Pursuant to the Reseller Agreement, Eagle Lake appointed the Company as a non-exclusive reseller of Eagle Lake’s products and services. As a reseller for Eagle Lake, the Company has agreed to, among other things, use its best efforts to solicit orders from interested parties for Eagle Lake’s products and services, secure channel partners and distributors for Eagle Lake’s products and services, and to resell Eagle Lake’s products and services to industry, government entities, quasi-governmental agencies, nonprofit organizations, and non-governmental organizations in the United States and abroad. For all sales, the Company will be entitled to any profits generated on such sales, which will be the difference between the cost of the Company to acquire the products and/or services from Eagle Lake to sell and the price at which the Company is ultimately able to sell those products and/or services to customers.
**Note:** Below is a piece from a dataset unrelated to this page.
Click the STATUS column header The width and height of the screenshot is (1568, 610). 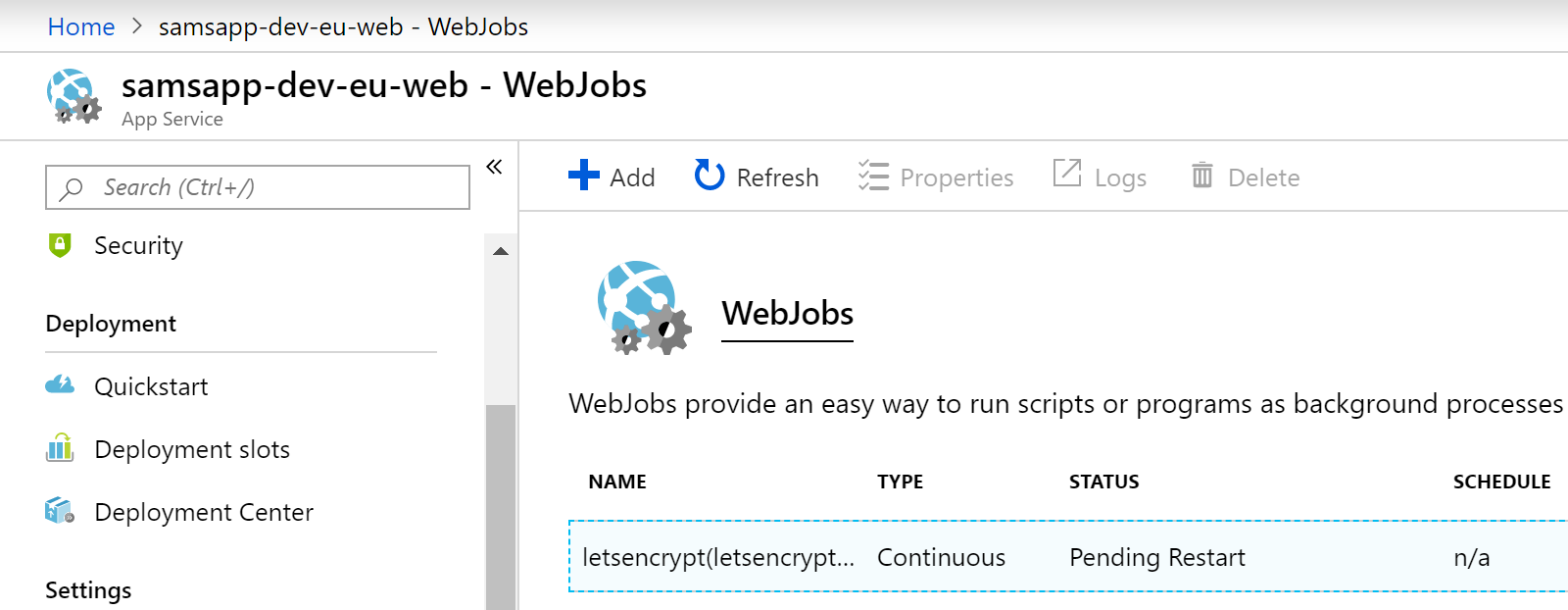coord(1103,482)
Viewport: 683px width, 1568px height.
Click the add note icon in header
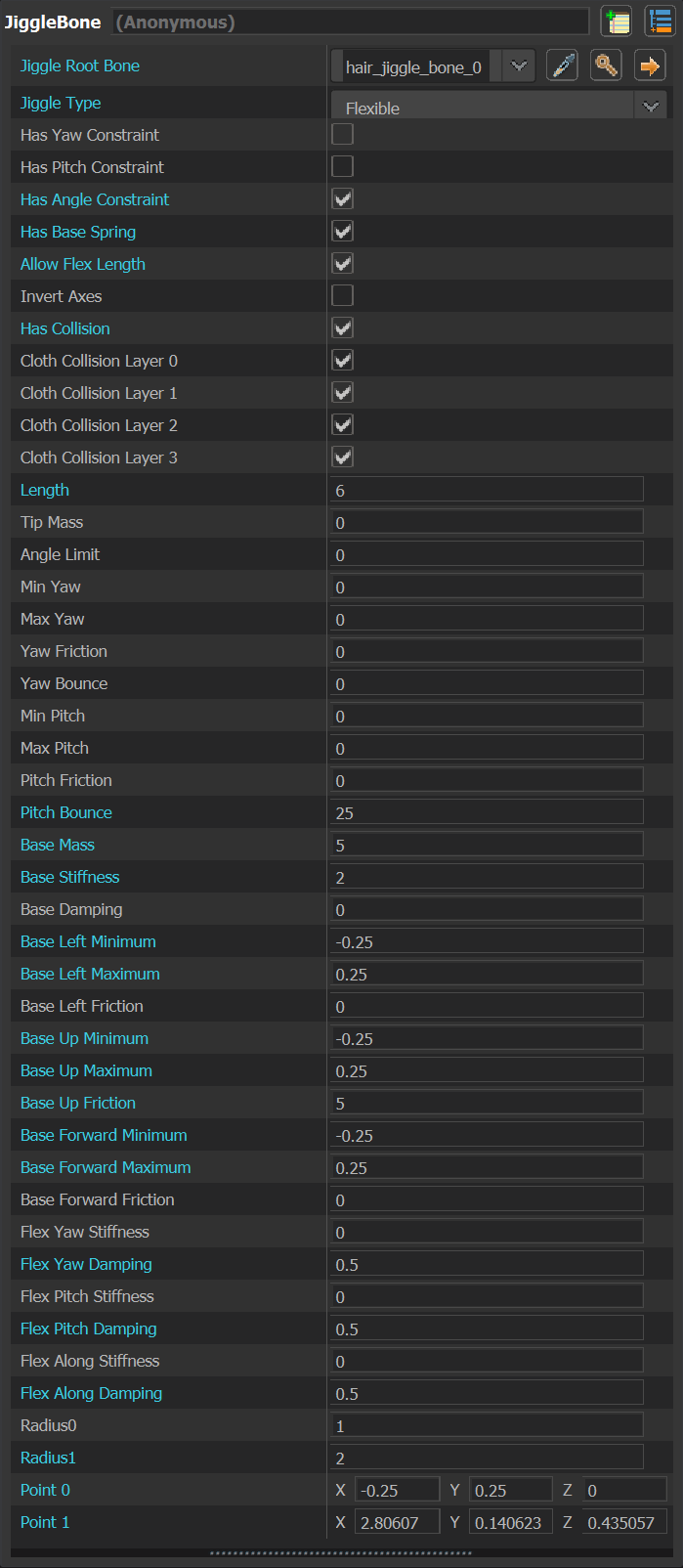pyautogui.click(x=616, y=21)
The Company may terminate this agreement for any reason upon 30 days’ written notice to Eagle Lake. Eagle Lake may terminate the agreement upon 120 days’ notice to the Company, but only in the case of a material breach of the Reseller Agreement by the Company. The Reseller Agreement does not have any specified term or termination date.
The Reseller Agreement contains confidentiality provisions, and each of the Company and Eagle Lake have agreed to use reasonable best efforts to protect all non-public information and know-how received from each other during the term of the Reseller Agreement. If the Reseller Agreement is terminated by either party, for any reason, the Company has agreed to not compete in any way with Eagle Lake on its existing products and services.
The foregoing description of the Reseller Agreement is qualified entirely by the Reseller Agreement itself, which is attached as Exhibit 10.1 and incorporated by reference herein.
Item 9.01. Financial Statements and Exhibits.
(d) Exhibits.
Exhibit No. Description
 Reseller Agreement between the Company and Eagle Lake Laboratories, Inc. dated August 20, 2020
Pursuant to the requirements of the Securities Exchange Act of 1934, the registrant has duly caused this amended report to be signed on its behalf by the undersigned hereunto duly authorized.